Minggu, 27 Mei 2012
Selamat Datang   |      |  
Kompas.com
Minggu, 27 Mei 2012 | 05:55 WIB
Panwaslu Temukan Banyak Kecurangan Verifikasi Independen
Riana Afifah | Benny N Joewono | Jumat, 24 Februari 2012 | 16:42 WIB
|
Share:

JAKARTA, KOMPAS.com - Hanya dalam hitungan hari, proses verifikasi dukungan calon Gubernur DKI Jakarta dari jalur perseorangan akan segera selesai. Selama proses tersebut, Panitia Pengawas Pemilu (Panwaslu) DKI Jakarta banyak menemukan kecurangan yang terjadi.

Ketua Panwaslu DKI Jakarta, Ramdansyah, membenarkan banyak ditemukan kecurangan seperti KTP ganda, KTP kadaluwarsa dan pencatutan nama dalam data dukungan calon independen. Sanksinya tentu saja, jumlah dukungan tersebut akan berkurang dan merupakan kerugian bagi calon independen tersebut.

"Jika ada KTP palsu, KTP ganda atau pencatutan nama di lapangan. Sanksinya ya dicoret oleh Panitia Pemungutan Suara (PPS)," kata Ramdansyah, ketika dihubungi, Jumat (24/2/2012).

Ketika ditanya mengenai Panwaslu yang tidak pro aktif dalam menindak kecurangan, Ramdansyah menjelaskan bahwa pihaknya sudah meminta kepada warga yang dicatut atau digandakan KTPnya agar menyatakan penolakan.

Untuk kasus jual beli dukungan atau penukaran KTP dengan sembako yang terjadi di beberapa wilayah, ia mengungkapkan bahwa pihaknya belum dapat mengambil langkah terhadap hal tersebut.

"Sekarang baru bakal calon. Kalau sudah jadi calon dan masuk masa kampanye, dapat dinyatakan calon tersebut melakukan money politic," ujar Ramdansyah.

Sementara untuk pemalsuan identitas atau pencatutan nama, warga yang merasa dirugikan dapat mengadukan kerugian tersebut ke pihak yang berwajib karena merupakan ranah pidana umum.

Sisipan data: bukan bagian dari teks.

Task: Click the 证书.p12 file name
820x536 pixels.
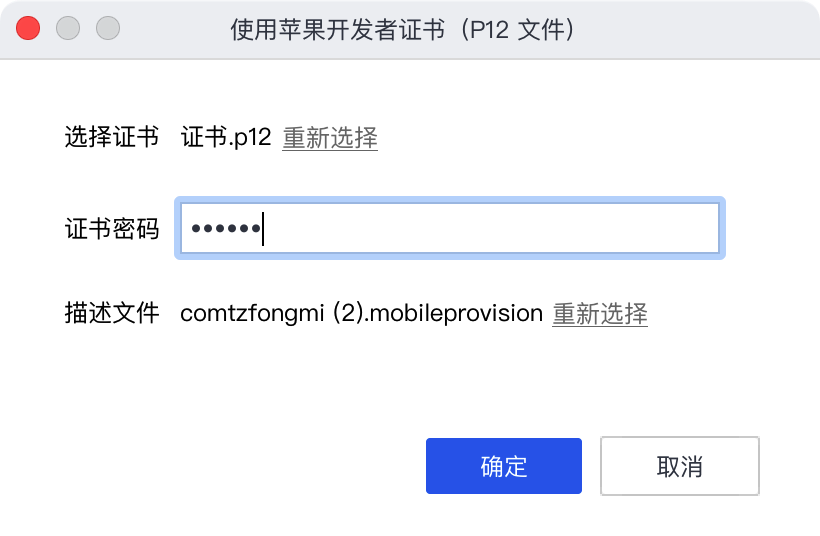Action: click(x=226, y=138)
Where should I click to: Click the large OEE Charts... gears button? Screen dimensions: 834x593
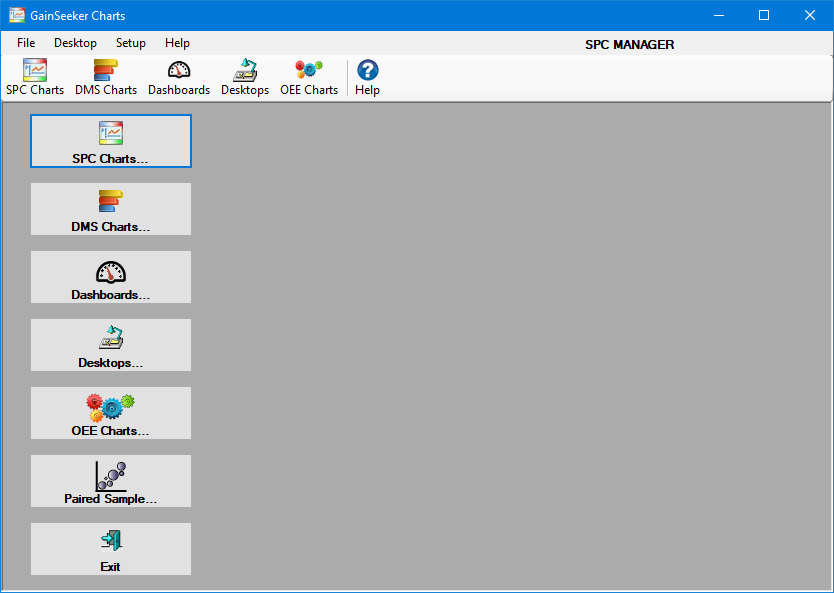tap(111, 413)
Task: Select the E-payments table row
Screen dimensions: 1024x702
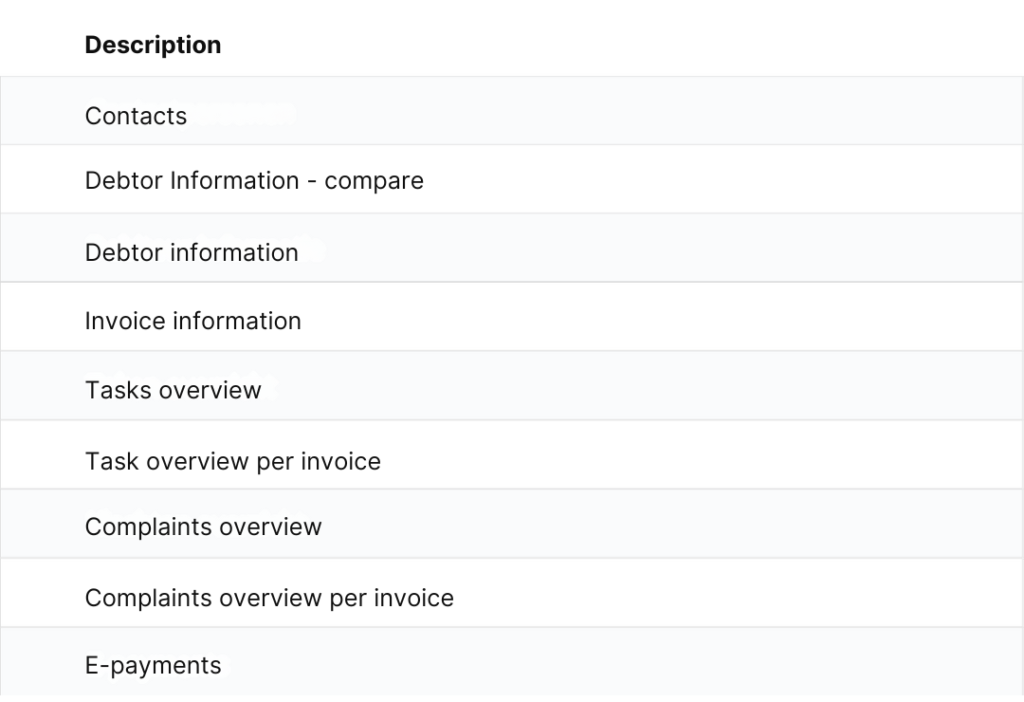Action: click(x=600, y=661)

Bahkan menurut Komite Independen Pemantau Pemilu, di Kelurahan Tanjung Barat, Jagakarsa, hanya ada 40 dukungan yang faktual dari 2.262 KTP yang ada di kelurahan tersebut.

Padahal salah satu calon independen, mengklaim bahwa dukungan di kelurahan tersebut diperoleh 3.319 dukungan.